Brigitte Bardot Morre aos 91 Anos, Deixando Legado Que Dividiu o Mundo do Cinema

A atriz francesa Brigitte Bardot, um dos maiores ícones do cinema mundial, morreu aos 91 anos. Celebrada pela revolução cultural dos anos 1950 e 1960 e transformada em ativista dos direitos dos animais, Bardot também deixou um rastro de controvérsia por suas posições políticas. Sua morte marca o fim de uma era e reacende debates sobre fama, ativismo e responsabilidade pública.

Dezembro 28, 2025 - 17:28
Dezembro 28, 2025 - 17:41
Brigitte Bardot Morre aos 91 Anos, Deixando Legado Que Dividiu o Mundo do Cinema
by Reuters

Lenda Parisiense e Figura Polêmica: Brigitte Bardot Morre aos 91 Anos, Deixando Legado Que Dividiu o Mundo

Brigitte Bardot, uma das maiores estrelas do cinema francês e símbolo global de sensualidade e liberdade feminina, morreu neste domingo aos 91 anos, anunciou a Fundação Brigitte Bardot, instituição que ela própria criou e presidiu. A estrela que redefiniu padrões cinematográficos e culturais nas décadas de 1950 e 1960 havia se retirado das telas décadas atrás para se dedicar à defesa dos animais — mas também acumulou uma carreira marcada por posições políticas que alimentaram intensos debates públicos até seus últimos dias.

Bardot morreu em sua casa, em Saint-Tropez, no sul da França, circunstância confirmada pela fundação que leva seu nome, embora a causa oficial da morte ainda não tenha sido divulgada. A notícia rapidamente tomou as manchetes ao redor do mundo, refletindo o impacto global de uma trajetória que atravessou glamour, ativismo e controvérsia. 

De Sex Symbol a Ícone Cultural

Nascida em Paris em 1934, Bardot saltou para o estrelato com o filme E Deus Criou a Mulher (1956), dirigido por Roger Vadim, então seu marido. Sua imagem — marcada por sensualidade e um espírito de rebeldia — logo se tornou sinônimo de uma nova concepção de feminilidade e liberdade pós-guerra. O estrelato não se limitou às telas: ela foi musa de fotógrafos, estilistas e artistas ao redor do mundo, consolidando-se como símbolo cultural de uma geração inteira. 

Ao longo de sua carreira, Bardot participou de dezenas de filmes, incluindo clássicos como A Verdade (1960) e O Desprezo (1963), trabalhando com cineastas renomados e influenciando não apenas a moda, mas também a forma como o cinema retratava a mulher. 

Ativismo Animal e Vida Após o Cinema

Em 1973, Bardot surpreendeu o mundo ao abandonar a carreira de atriz no auge da fama. Em vez de Hollywood, escolheu Saint-Tropez como lar e dedicou sua vida à causa animal. Em 1986, fundou a Brigitte Bardot Foundation, uma das mais influentes organizações dedicadas à proteção e ao bem-estar dos animais, combatendo desde a caça de focas até testes laboratoriais com animais.

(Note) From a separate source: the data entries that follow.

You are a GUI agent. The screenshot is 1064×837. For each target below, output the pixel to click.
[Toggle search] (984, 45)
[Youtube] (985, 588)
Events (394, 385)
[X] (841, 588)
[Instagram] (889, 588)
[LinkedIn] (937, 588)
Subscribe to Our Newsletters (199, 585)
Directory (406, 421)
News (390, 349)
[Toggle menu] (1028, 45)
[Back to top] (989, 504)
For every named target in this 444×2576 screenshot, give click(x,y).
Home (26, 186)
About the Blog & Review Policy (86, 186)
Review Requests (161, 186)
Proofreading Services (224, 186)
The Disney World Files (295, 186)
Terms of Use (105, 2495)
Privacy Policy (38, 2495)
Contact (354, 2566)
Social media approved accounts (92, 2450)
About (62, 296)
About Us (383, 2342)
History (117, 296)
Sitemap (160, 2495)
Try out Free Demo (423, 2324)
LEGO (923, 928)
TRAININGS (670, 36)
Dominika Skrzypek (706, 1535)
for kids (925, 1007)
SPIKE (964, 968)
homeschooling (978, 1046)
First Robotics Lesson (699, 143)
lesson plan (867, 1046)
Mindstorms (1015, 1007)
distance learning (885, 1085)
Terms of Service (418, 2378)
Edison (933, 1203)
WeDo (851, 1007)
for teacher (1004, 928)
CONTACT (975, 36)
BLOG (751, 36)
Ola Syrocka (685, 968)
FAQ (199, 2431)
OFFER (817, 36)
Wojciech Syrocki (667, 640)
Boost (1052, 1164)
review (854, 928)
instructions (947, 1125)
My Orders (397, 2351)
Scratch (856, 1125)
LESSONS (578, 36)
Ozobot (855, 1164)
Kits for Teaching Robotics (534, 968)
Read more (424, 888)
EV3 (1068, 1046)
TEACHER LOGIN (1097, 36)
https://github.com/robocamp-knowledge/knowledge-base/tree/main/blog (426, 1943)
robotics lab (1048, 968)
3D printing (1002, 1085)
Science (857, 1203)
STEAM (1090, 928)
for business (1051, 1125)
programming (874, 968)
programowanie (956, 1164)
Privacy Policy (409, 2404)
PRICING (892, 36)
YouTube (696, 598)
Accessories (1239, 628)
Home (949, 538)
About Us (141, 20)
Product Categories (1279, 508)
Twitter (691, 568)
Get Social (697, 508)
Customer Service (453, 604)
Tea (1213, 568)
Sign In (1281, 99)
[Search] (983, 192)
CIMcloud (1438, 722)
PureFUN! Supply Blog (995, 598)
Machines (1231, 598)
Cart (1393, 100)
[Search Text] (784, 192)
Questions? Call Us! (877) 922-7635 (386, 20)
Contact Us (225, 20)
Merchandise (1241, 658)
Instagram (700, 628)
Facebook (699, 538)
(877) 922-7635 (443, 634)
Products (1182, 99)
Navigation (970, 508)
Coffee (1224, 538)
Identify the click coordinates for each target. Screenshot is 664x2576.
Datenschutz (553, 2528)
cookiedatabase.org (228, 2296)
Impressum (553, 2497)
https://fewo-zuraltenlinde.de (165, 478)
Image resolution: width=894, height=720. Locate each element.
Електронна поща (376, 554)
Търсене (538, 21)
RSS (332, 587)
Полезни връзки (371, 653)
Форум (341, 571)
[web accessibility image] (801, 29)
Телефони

A artista permaneceu ativa em sua causa até os últimos dias de vida — em sua última postagem nas redes sociais, um dia antes de sua morte, Bardot fez um apelo emocionado pela adoção de um cão idoso com artrite, mostrando que sua paixão pelos animais nunca diminuiu.

Um Legado de Luz e Sombra

Por trás do brilho cinematográfico e da dedicação ao ativismo, Bardot também carregou controvérsias que marcaram sua imagem pública. Nas últimas décadas, suas declarações sobre imigração e costumes sociais, assim como sua proximidade com figuras políticas da extrema-direita na França, despertaram duras críticas e processos judiciais por incitação ao ódio racial. Esse aspecto de sua vida gerou um debate intenso: enquanto uns lembram sua luta pelos animais e sua influência cultural, outros repudiam suas posições políticas e consideram parte de seu legado profundamente problemática.

Personalidades políticas e culturais já começaram a prestar tributos à atriz e ativista, refletindo a complexidade de sua história: uma figura que ajudou a moldar a cultura global e levantou questões duras sobre as responsabilidades de figuras públicas de grande influência. 

O Fim de Uma Era

Brigitte Bardot deixa um legado vasto e contraditório, tão glamoroso quanto controverso. Sua morte marca não apenas o fim de uma carreira que atravessou décadas, mas também reabre discussões sobre o papel do artista na sociedade, a interseção entre fama e ativismo e a forma como figuras icônicas são lembradas e reinterpretadas pelas gerações seguintes.

À medida que o mundo se despede de “BB”, como era carinhosamente chamada por fãs ao redor do globo, fica a certeza de que sua história — marcada por beleza, luta e polêmica — continuará a ser debatida por muitos anos.